Information shown:
================
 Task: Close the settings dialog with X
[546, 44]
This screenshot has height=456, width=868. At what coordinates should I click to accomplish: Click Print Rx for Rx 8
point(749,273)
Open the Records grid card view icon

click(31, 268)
================
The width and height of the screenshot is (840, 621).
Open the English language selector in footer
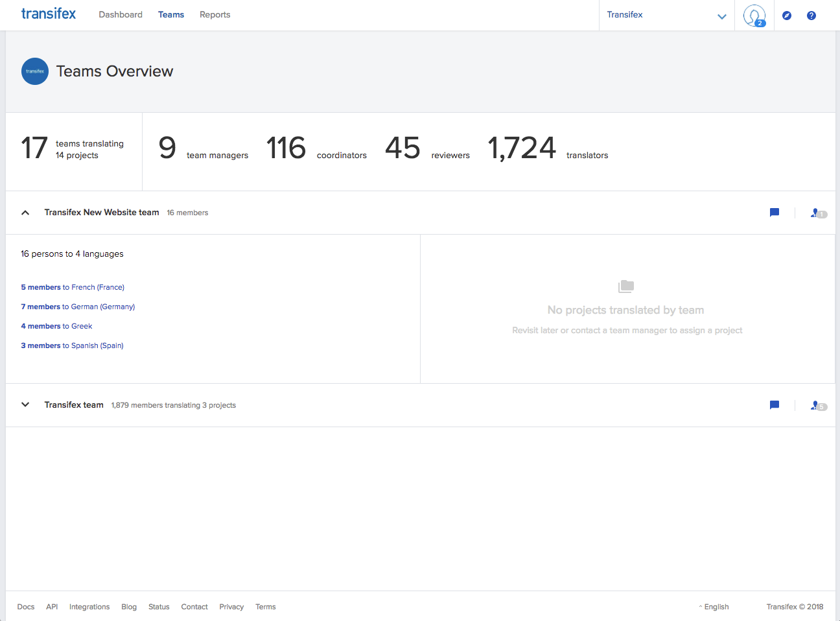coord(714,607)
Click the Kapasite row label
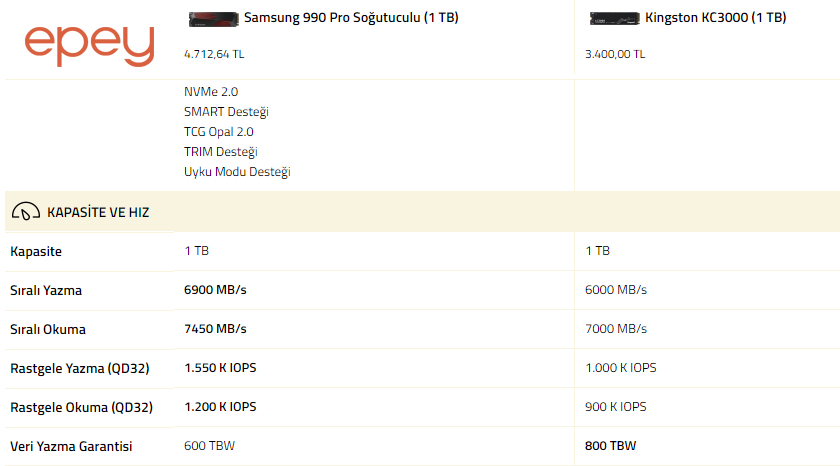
================
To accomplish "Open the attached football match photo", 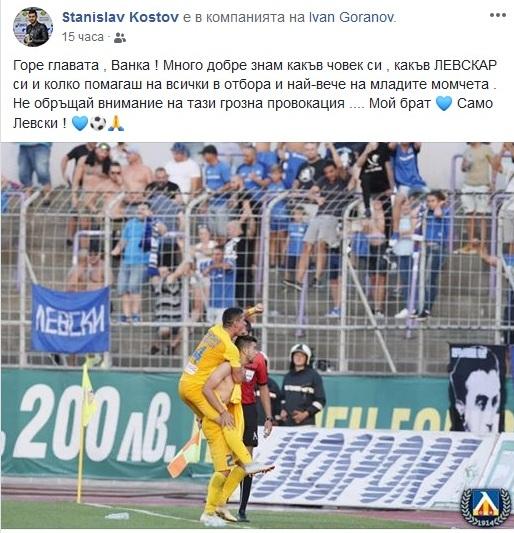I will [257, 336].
================
In the records above, copy exactly everything from the line that has "Open the English language selector in footer" down to the line that has "Click the Kapasite row label", both ends included, and leave out the pictures.

Response to the task:
Open the English language selector in footer
coord(714,607)
Click the Kapasite row label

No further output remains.